微软警告称，收费欺诈Android恶意软件应用程序的功能正在演变

微软详细介绍了安卓系统上收费欺诈恶意软件应用的不断发展的能力，指出其“复杂的多步骤攻击流”和一种逃避安全分析的改进机制。

收费欺诈属于计费欺诈的一类，恶意的移动应用程序附带隐藏的订阅费，在用户不知情或未经其同意的情况下将其吸引到优质内容。

它也不同于其他fleeceware威胁，因为恶意功能仅在受损设备连接到其目标网络运营商之一时执行。

微软365 Defender研究团队的Dimitrios Valsamaras和Sang Shin Jung在一份详尽的分析中表示：“默认情况下，它的活动也使用蜂窝连接，并强制设备连接到移动网络，即使有Wi-Fi连接可用”。

“一旦与目标网络的连接得到确认，它就会秘密发起欺诈性订阅，并在未经用户同意的情况下进行确认，在某些情况下甚至会拦截一次性密码（OTP）来进行确认”。
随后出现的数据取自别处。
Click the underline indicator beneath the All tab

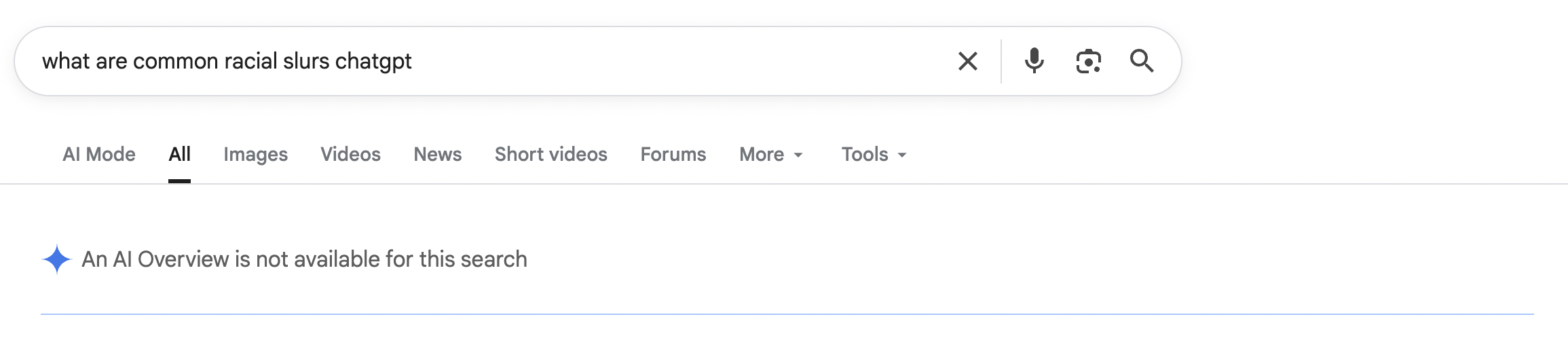pyautogui.click(x=179, y=181)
收费欺诈的核心是利用支付方式，使消费者能够从支持无线应用协议（WAP）的网站订阅付费服务。该订阅费直接计入用户的手机账单，因此无需设置信用卡或借记卡或输入用户名和密码。

“如果用户通过移动数据连接到互联网，移动网络运营商可以通过IP地址识别他/她，”卡巴斯基在2017年关于WAP计费特洛伊木马点击器的报告中指出。“移动网络运营商仅在成功识别用户时才向用户收费”。
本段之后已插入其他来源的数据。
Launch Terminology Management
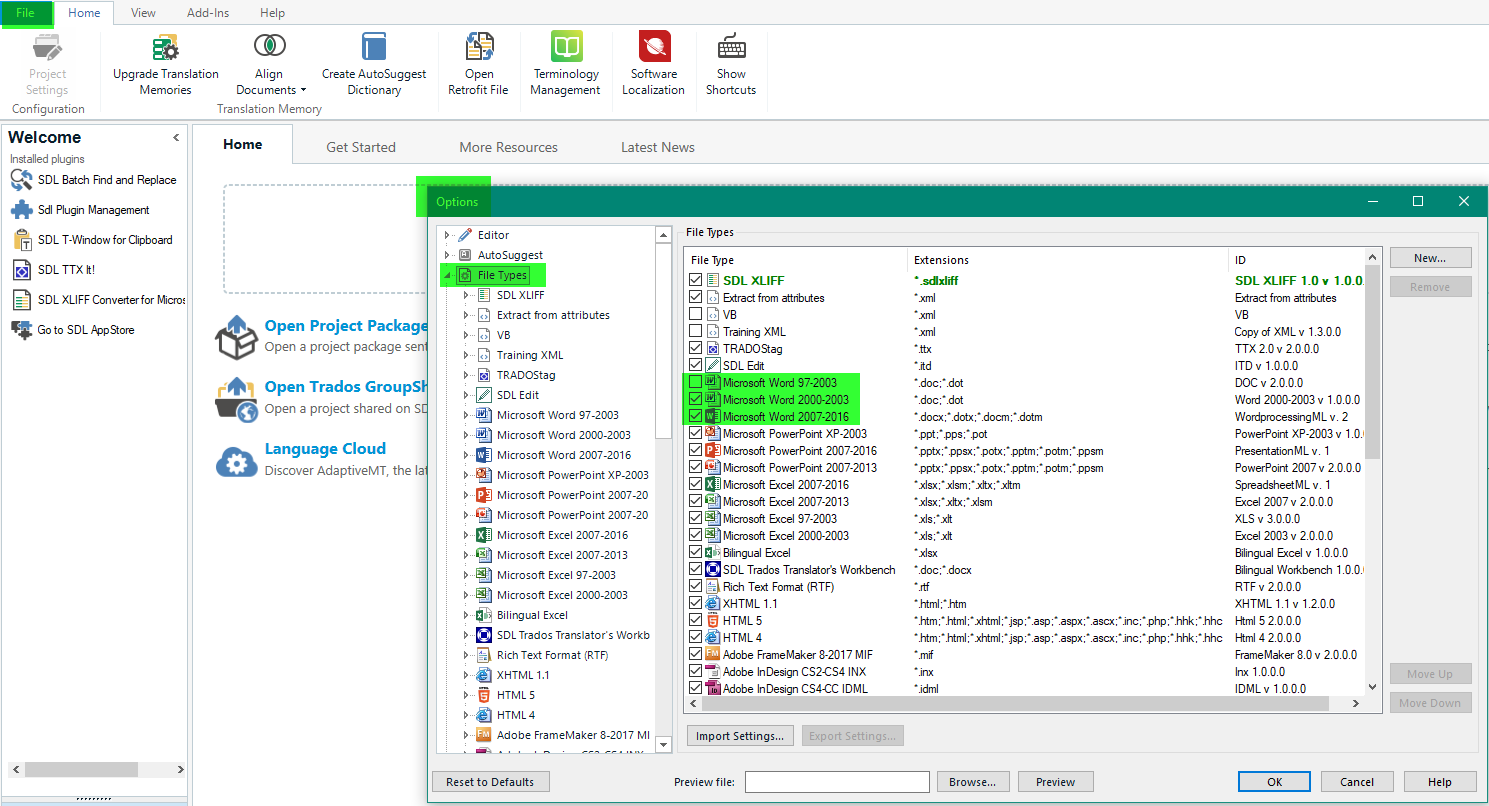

研究人员说：“在收费欺诈的情况下，恶意软件以一种无法感知整个过程的方式代表用户进行订阅”。“恶意软件将与[命令和控制]服务器通信，以检索提供的服务列表”。

它通过首先关闭Wi-Fi并打开移动数据来实现这一点，然后使用JavaScript秘密订阅服务，并拦截和发送OTP代码（如果适用）来完成这一过程。
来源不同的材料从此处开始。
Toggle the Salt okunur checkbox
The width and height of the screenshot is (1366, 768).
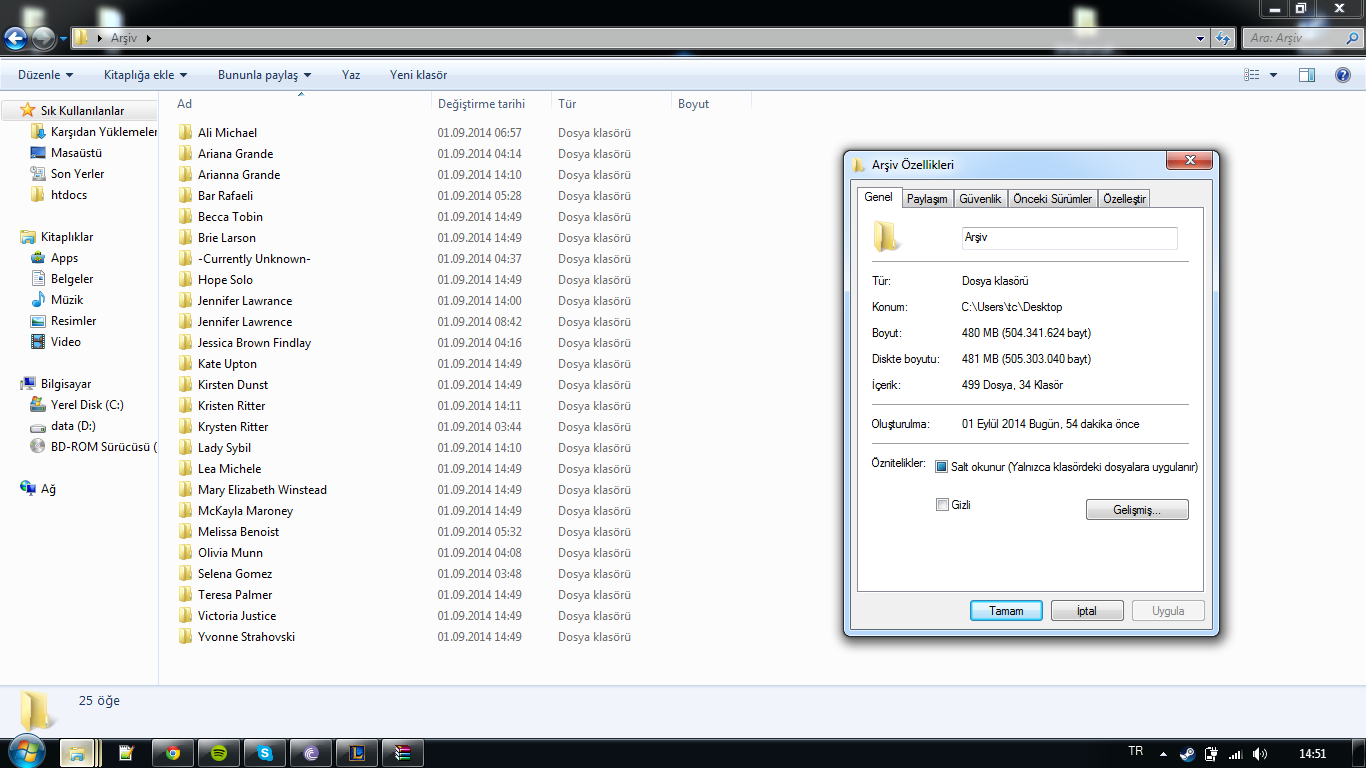point(941,467)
成功欺诈订阅后，恶意软件要么隐藏订阅通知消息，要么滥用其SMS权限，从移动网络运营商处删除包含订阅服务信息的传入文本消息。

收费欺诈恶意软件还可以通过动态代码加载来掩盖其恶意行为，这是安卓系统中的一项功能，允许应用程序在运行时从远程服务器提取额外模块，使其成为恶意行为者滥用的时机。

从安全角度来看，这也意味着恶意软件作者可以设计应用程序，使恶意功能仅在满足某些先决条件时加载，从而有效地挫败静态代码分析检查。

“如果一个应用程序允许动态代码加载，并且动态加载的代码正在提取文本消息，那么它将被归类为后门恶意软件，”谷歌在其关于潜在有害应用程序（PHA）的开发人员文档中指出。

2022年第一季度，收费欺诈应用的安装率为0.022%，占安卓应用市场安装的所有PHA的34.8%，仅次于间谍软件。大多数装置来自印度、俄罗斯、墨西哥、印度尼西亚和土耳其。

为了减轻收费欺诈恶意软件的威胁，建议用户仅从谷歌Play商店或其他可信来源安装应用程序，避免对应用程序授予过多权限，并考虑在停止接收软件更新的情况下升级到新设备。